Introspection is a healthy practice of mindfulness and connection without reflection reproductions chaos. 2017 taught me that fuck boy is an energy that transcends kind. They come in all shapes and sizes, an assortment of religious spaces, an smorgasbord of spiritual spaces, all colorings, all ages and always toxic. Male privilege predominates the dating scene, pinning girls against other women in the hopes of being’ selected ‘. Misogyny is internalized and ego traps are constructed. Women/ Femme’s are left opposing to stay strong and mend, but you cannot get well in the environment that constructed you sick. You have to shake shit up, do something different, do something revolutionary like abundantly fill their own lives with love that is willing. Love that is open, honest, consistent, transparent, light , nourish and warm.
Building stable connects is a habit that many millennials are absence. The notion that connections could be stable and flourishing is one I am constantly theorizing about with my comrades, but even in my own life executing said stability is upstream. I choose to honor my connects in this way because I hold myself accountable for walking my talk. It’s one thing to say that you love yourself and another thing to have every decision you stimulate show that you love yourself. Demonstrate yourself that you love yourself because it’s all for you.
2017 tested my self-respect and set hot water under my bounds.

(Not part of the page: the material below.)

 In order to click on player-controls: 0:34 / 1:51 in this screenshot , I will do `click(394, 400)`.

One recurring lesson presented to me was that people will treat you how you allow them to treat you. Slighting my best judgement I connected with someone who wasted my time, someone who has a sly style with terms, someone who hasn’t even conceptualized their fucking boy status. I had to boss up because that kind of behavior just will not do. Crying brings life to an aching Soul. I don’t break, I bend like the matrix.
Things to consider when moving forward with any connect 😛 TAGEND
* Do I feel safe?
* Do I feel heard?
* Do I feel nourished ?
* What do I require/ want from this connection ?

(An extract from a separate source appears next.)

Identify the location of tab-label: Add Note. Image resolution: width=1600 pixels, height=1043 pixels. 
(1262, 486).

* How does my energy converge with this space?
* Do I feel comfy enough to maintain an intimate connection with this person?

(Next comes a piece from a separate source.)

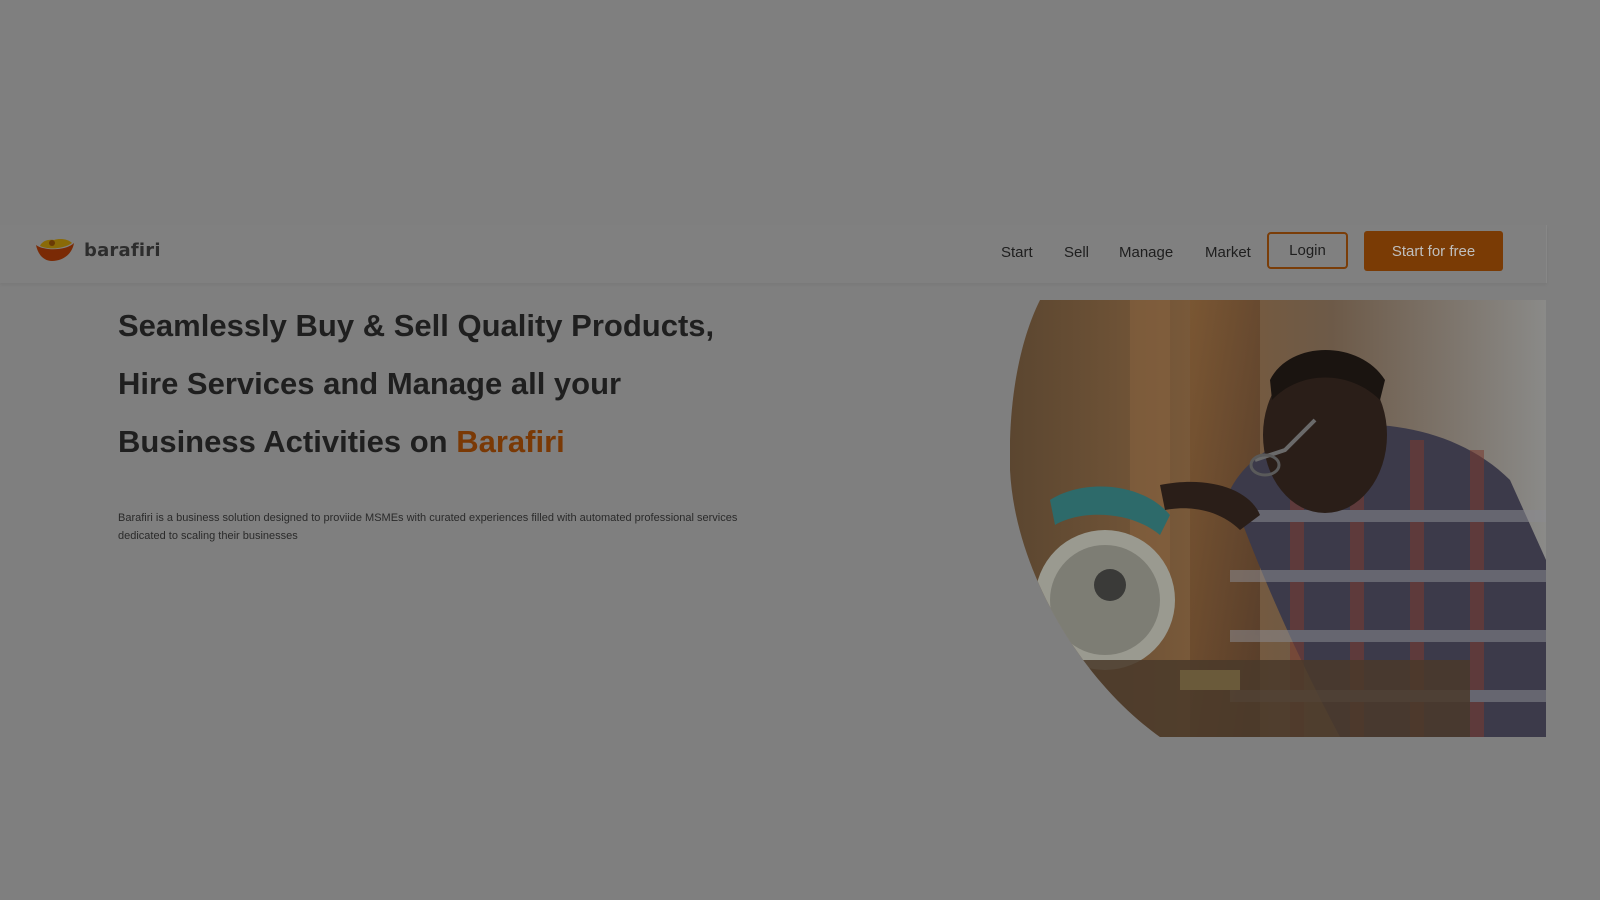 Image resolution: width=1600 pixels, height=900 pixels. Describe the element at coordinates (370, 384) in the screenshot. I see `hero-title-line2: Hire Services and Manage all your` at that location.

By consciously taking in each breath of every moment, I am creating a future for myself beyond my imagination. The selections I make everyday decide my fate. That cycle of fuck son energies has been cancelled. Always recollect who you are and your worth. When person shows you their true colors don’t try and paint it over with the tints and hues you’d prefer. Allow people to be perfectly imperfect, but that doesn’t mean compromise your own well being. Create that close for yourself and keep it pushing. It’s up to you to feel how you feel about them after everything isn’t said, but done. However, don’t harbor any malice. Appreciate what has come and left, what you grew into and what you’ve outgrown.
Anybody who leaves you wondering is chopped. Anybody who makes “youre feeling” unsure is chopped. Anybody who tells you upfront that they aren’t shit is chopped. Anybody who taxes your time and energy is chopped. Anyone who your intuition recommends you to avoid on an intimate level is chopped. Anybody who does not respect you or your time is chopped. Stand clear of fuck boys cloaked in spirituality.